A LONG time ago there was a country called Shantīrna, and its ruler was called King Uncontentious Mind. This king had a thousand princely sons. His foremost minister was a Brahman named Treasure Sea, and he had a son named Treasure Storehouse.
The thousand princely sons of King Uncontentious Mind cast aside this impure land and went off to seek a pure land. And as a result, what became of this sahā world of ours? In all the other worlds in the ten directions, if there were persons who murdered their parents, slandered the correct teaching, or put to death the sages, these persons were taken from their respective lands and banished to this sahā world. It was comparable to the way in which here in Japan those guilty of committing major crimes are thrown into prison.
Because the king’s sons had no power to remedy the situation, they did not take merciful action but instead abandoned this world and went elsewhere. Only one person, the Brahman Treasure Sea, resolved to take action and to become the teacher of this sahā world. The Brahman Treasure Sea made a vow, saying, “I vow that in a future existence I will become a Buddha in this impure and evil world. Then I will gather together the living beings who have been excluded from the pure lands in the ten directions and will lead them to salvation.”
Now King Uncontentious Mind was the Buddha Amida, and his thousand princely sons were those we now know as the bodhisattvas Perceiver of the World’s Sounds, Great Power, Universal Worthy, Manjushrī, and so forth.
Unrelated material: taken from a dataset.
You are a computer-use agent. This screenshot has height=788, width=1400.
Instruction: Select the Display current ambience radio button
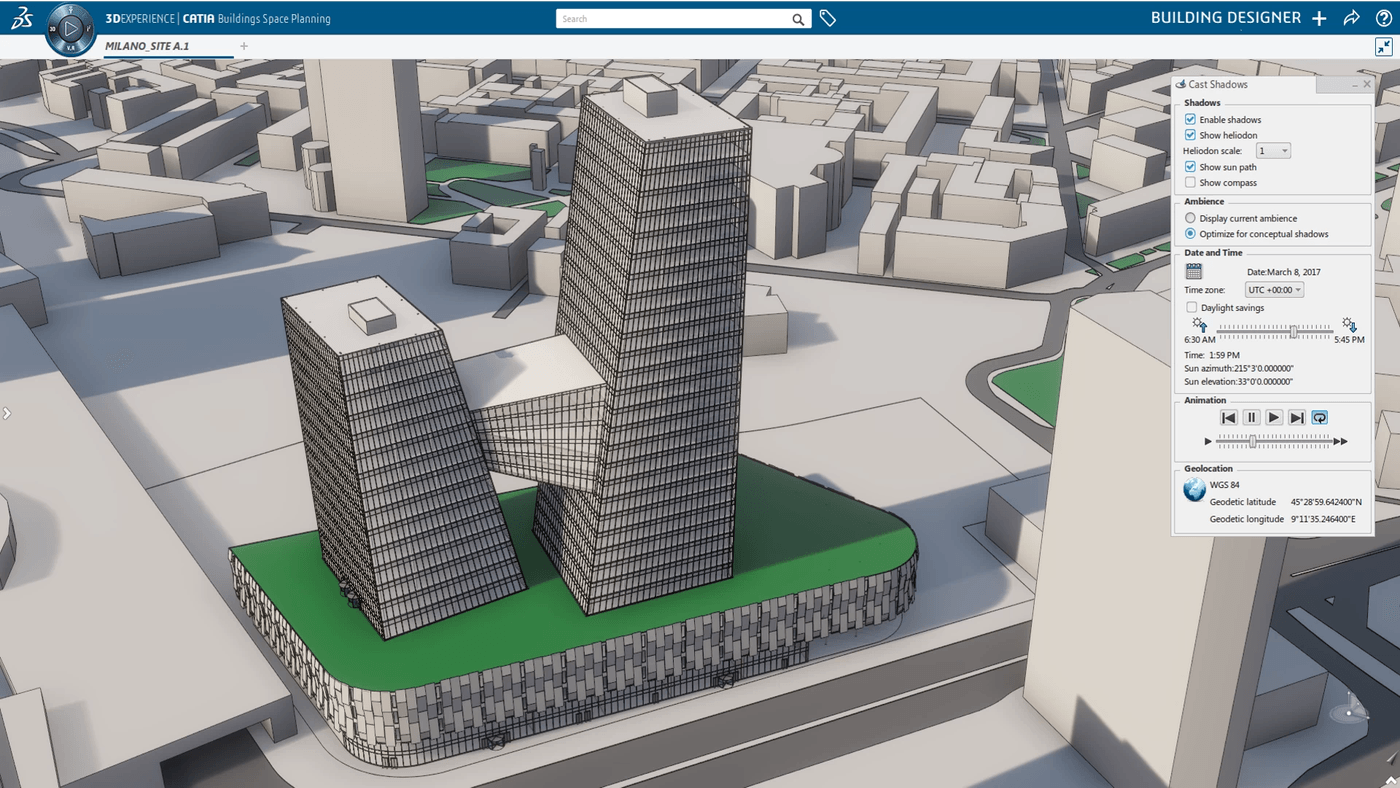(1189, 217)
And the Brahman Treasure Sea we now know as the Thus Come One Shakyamuni. All the living beings of this sahā world, who have been abandoned by the Buddhas of the ten directions—it is Shakyamuni alone who can save them. He has said, “I am the only person who can rescue and protect others.”1
Nichiren
To Matsuno
677Background
This letter was sent to the lay priest Matsuno Rokurō Saemon of Suruga Province. It is thought to have been written at Minobu in 1276. In it, Nichiren Daishonin refers to events described in the Compassionate White Lotus Flower Sutra. The sutra illustrates the contrast between Shakyamuni’s attainment of Buddhahood in the impure sahā world and his compassionate practice to save the people there from sufferings, and Amida’s attainment of Buddhahood in a remote pure land. It depicts Shakyamuni in a past existence as the Brahman Treasure Sea, a minister of the king Uncontentious Mind, whom it identifies as Amida Buddha in a past life. The king and his thousand princes attain rebirth in pure lands and become Buddhas. The minister, however, vows to be reborn in the sahā world, attain Buddhahood, and there strive to relieve the people of their sufferings. This behavior of the Brahman Treasure Sea, the Daishonin concludes, accords with Shakyamuni’s statement in the Lotus Sutra, “I am the only person who can rescue and protect others.”
The Pure Land, or Nembutsu, teaching advocates calling on the name of Amida Buddha to be reborn in his Pure Land of Perfect Bliss. The above story from the sutra illustrates a point the Daishonin often made, that Amida is a Buddha who has no connection with this real world, and is thus unable to save the people here. In contrast, Shakyamuni Buddha is “the only person who can rescue and protect others.”